+++ Records for this task

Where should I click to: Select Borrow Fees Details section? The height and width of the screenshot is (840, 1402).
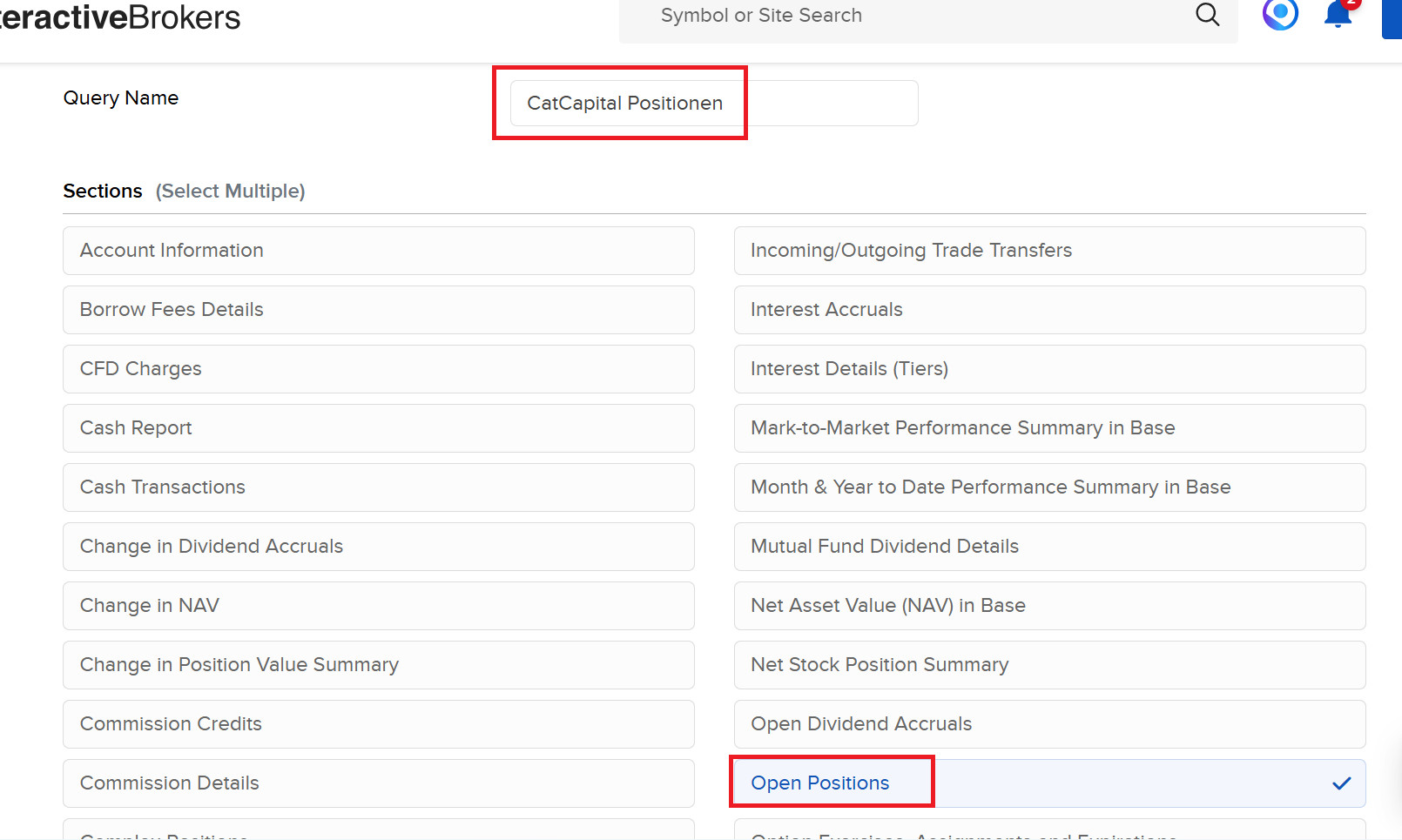[x=378, y=310]
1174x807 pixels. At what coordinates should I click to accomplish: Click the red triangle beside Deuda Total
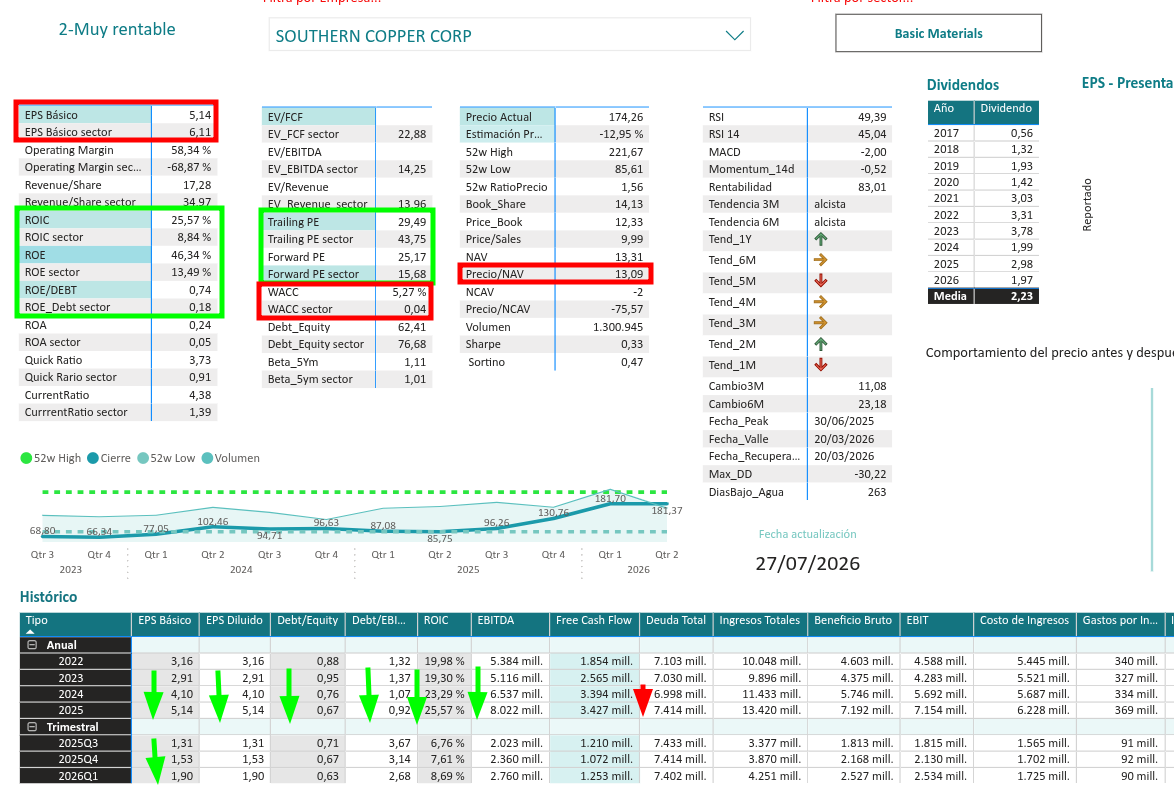642,700
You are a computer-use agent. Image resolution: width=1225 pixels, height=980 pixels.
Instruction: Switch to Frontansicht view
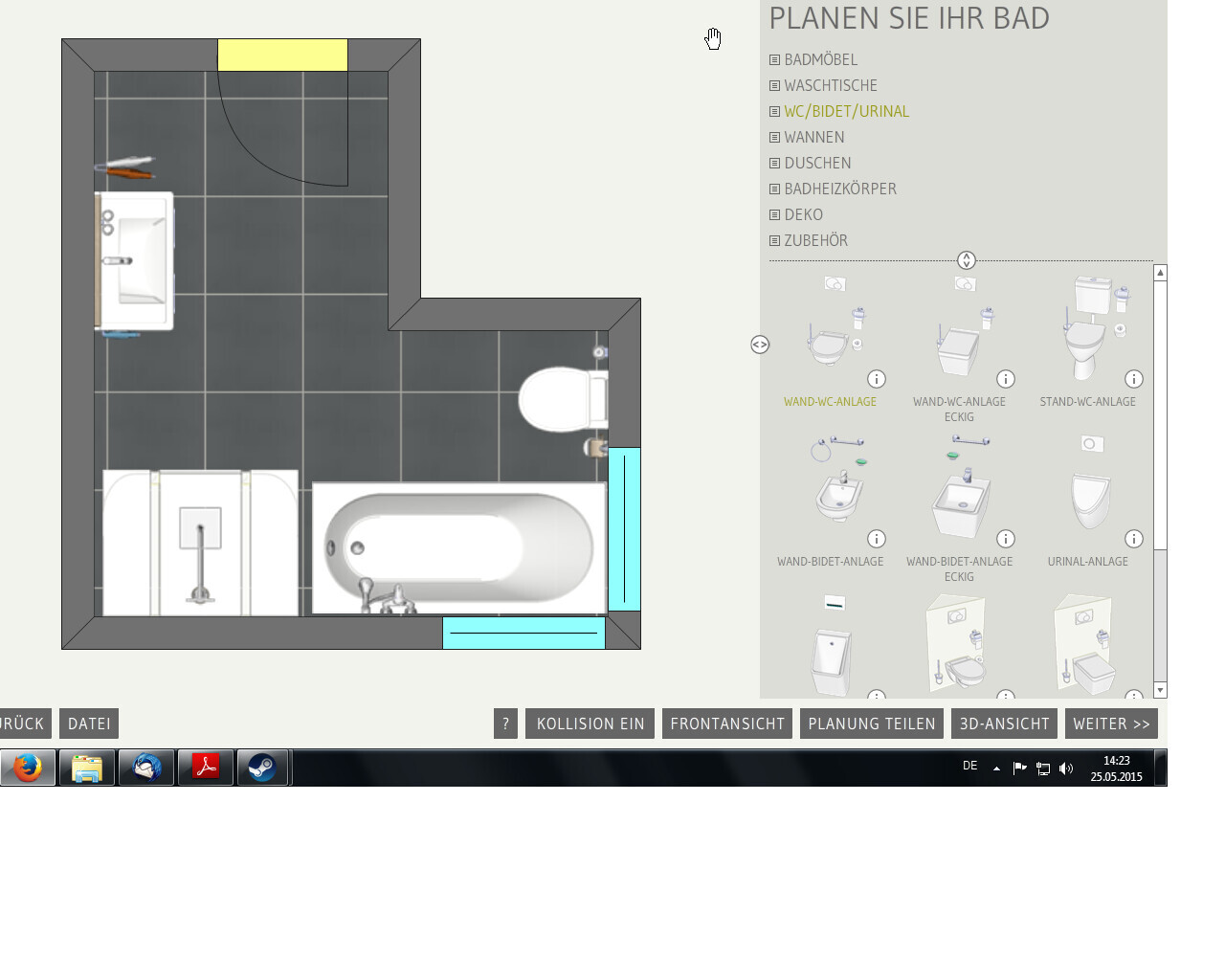pyautogui.click(x=727, y=724)
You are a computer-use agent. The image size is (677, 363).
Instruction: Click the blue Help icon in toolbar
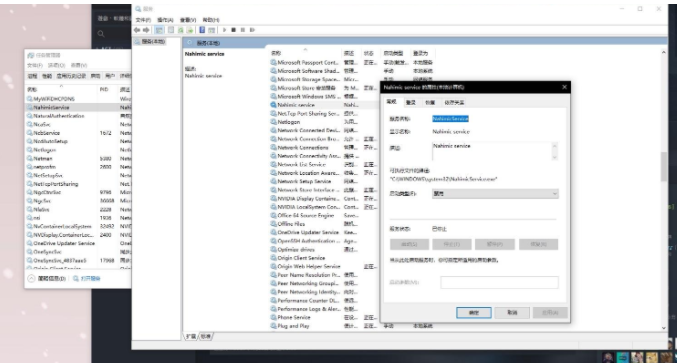point(202,30)
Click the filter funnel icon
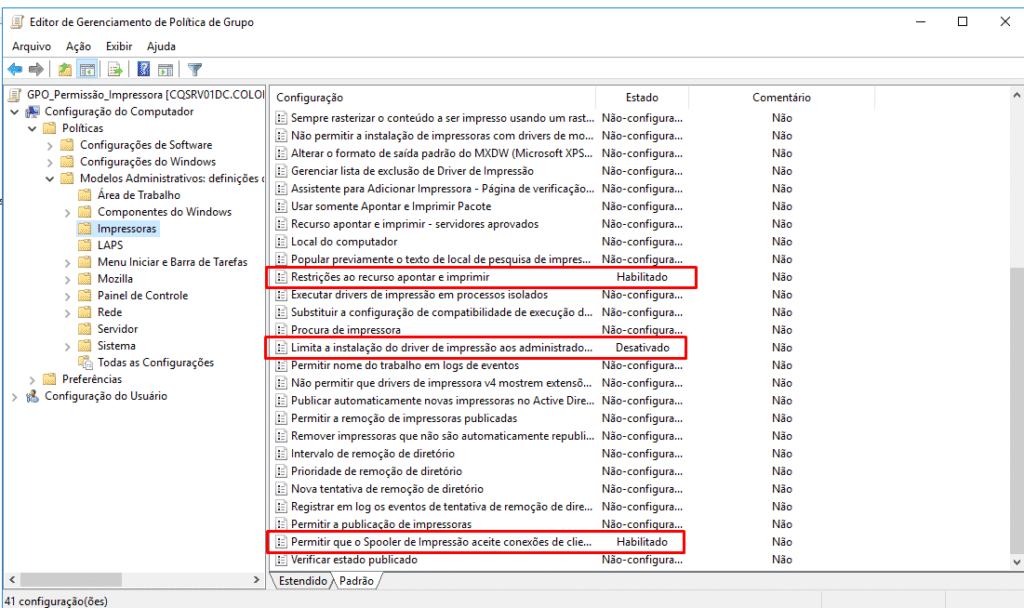This screenshot has width=1024, height=608. tap(195, 69)
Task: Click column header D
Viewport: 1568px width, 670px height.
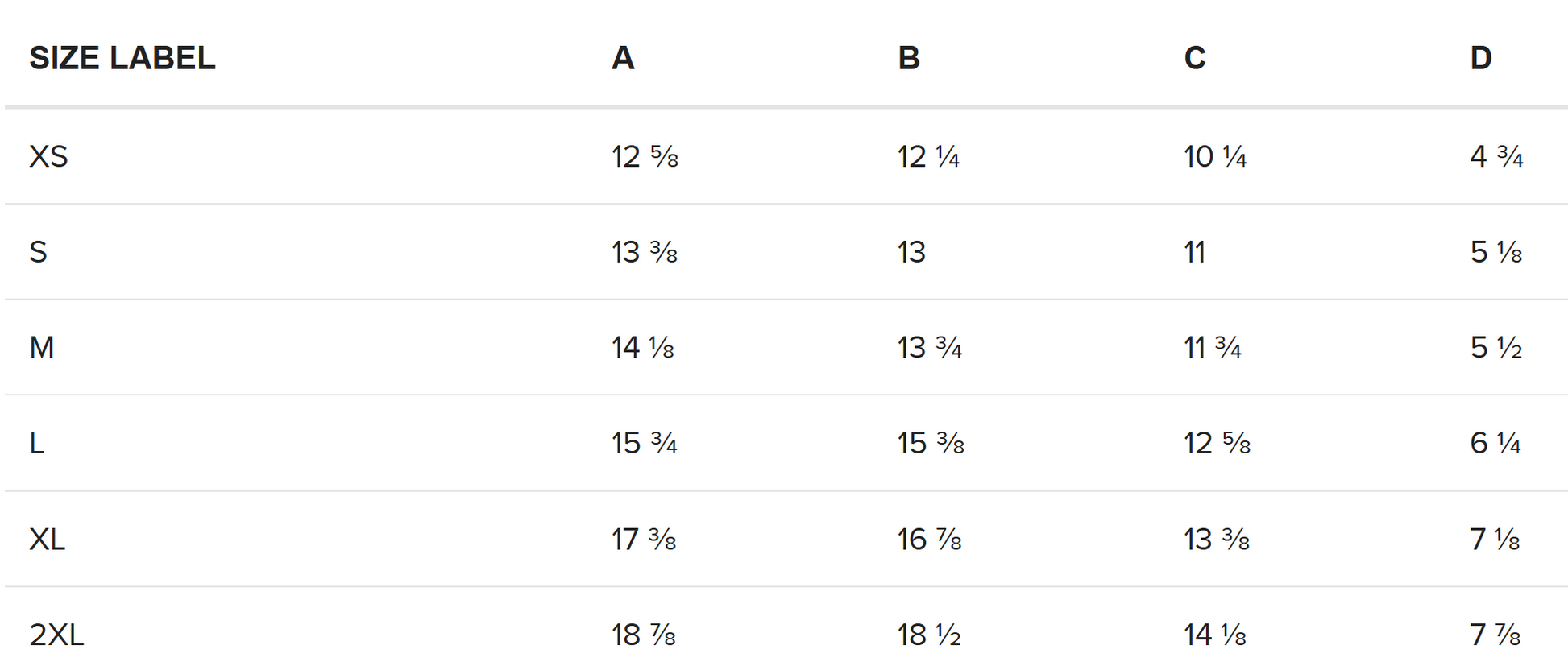Action: coord(1481,58)
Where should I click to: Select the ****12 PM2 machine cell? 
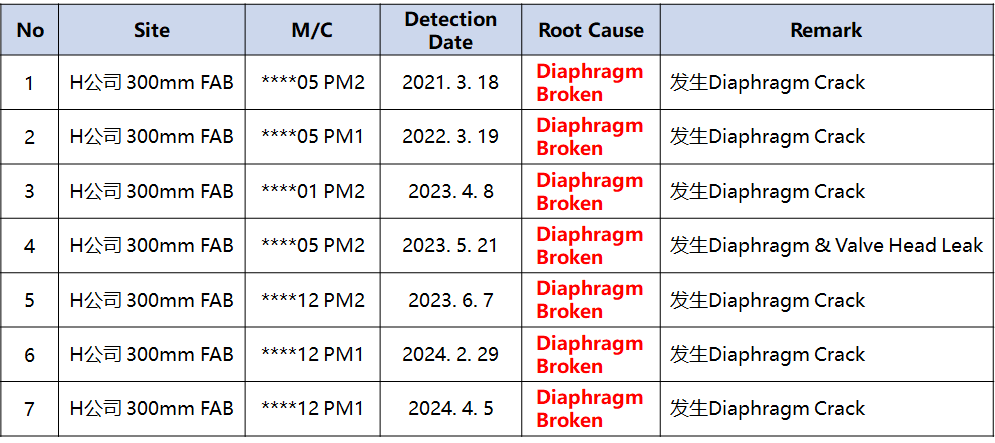(x=313, y=300)
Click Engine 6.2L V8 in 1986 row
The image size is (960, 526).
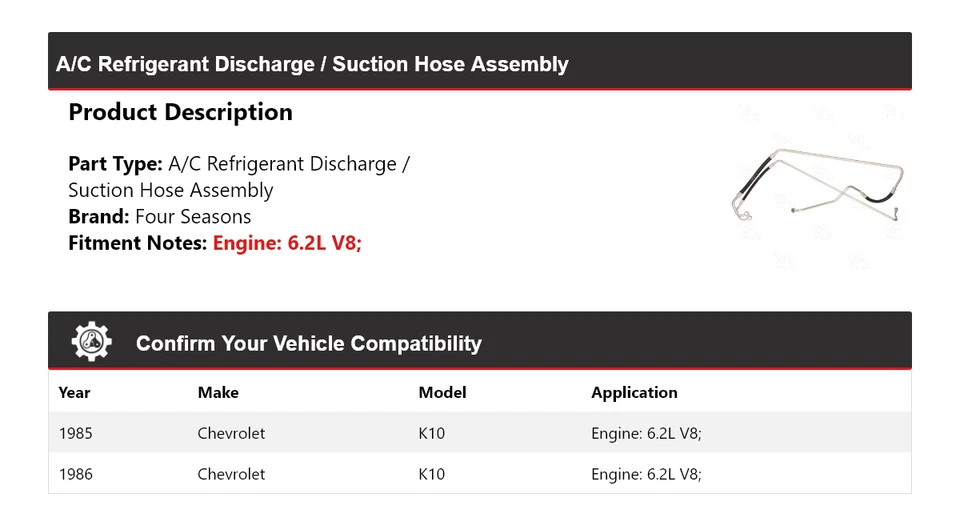646,474
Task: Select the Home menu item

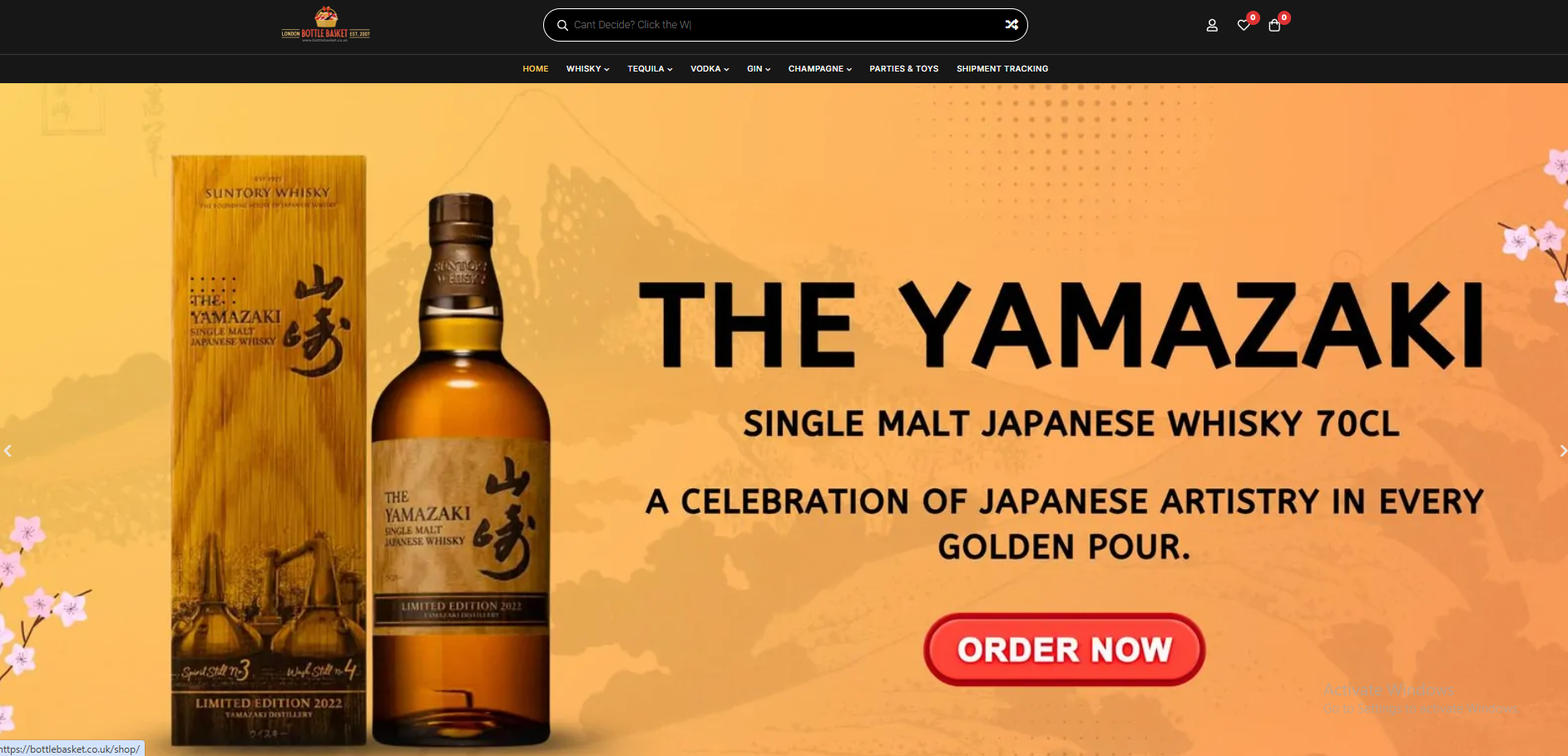Action: (535, 69)
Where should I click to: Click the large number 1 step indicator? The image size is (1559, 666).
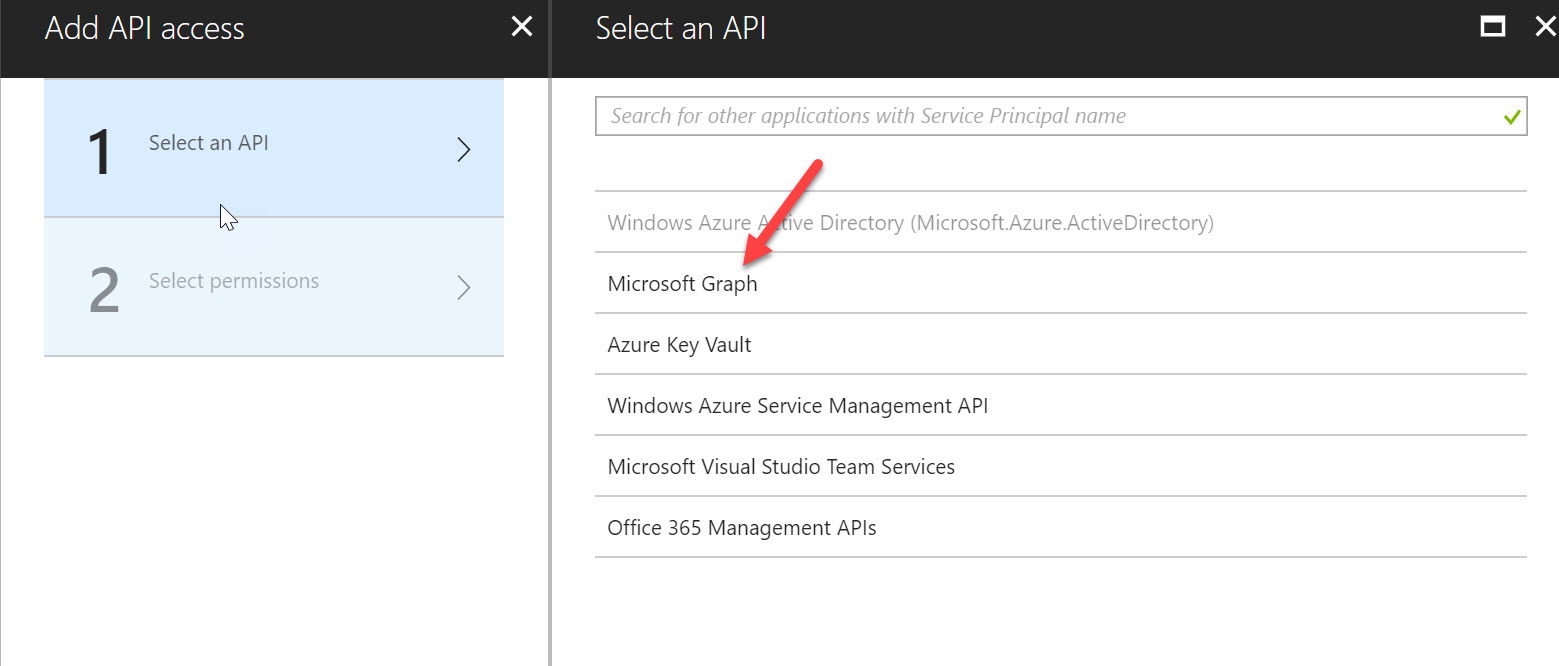coord(100,152)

++++++

Work task: Identify the lines above with the word "agent". Copy them.

Answer area:
You are a computer-use agent. Image resolution: width=1225 pixels, height=980 pixels.
You are a computer-use agent. The image size is (677, 363).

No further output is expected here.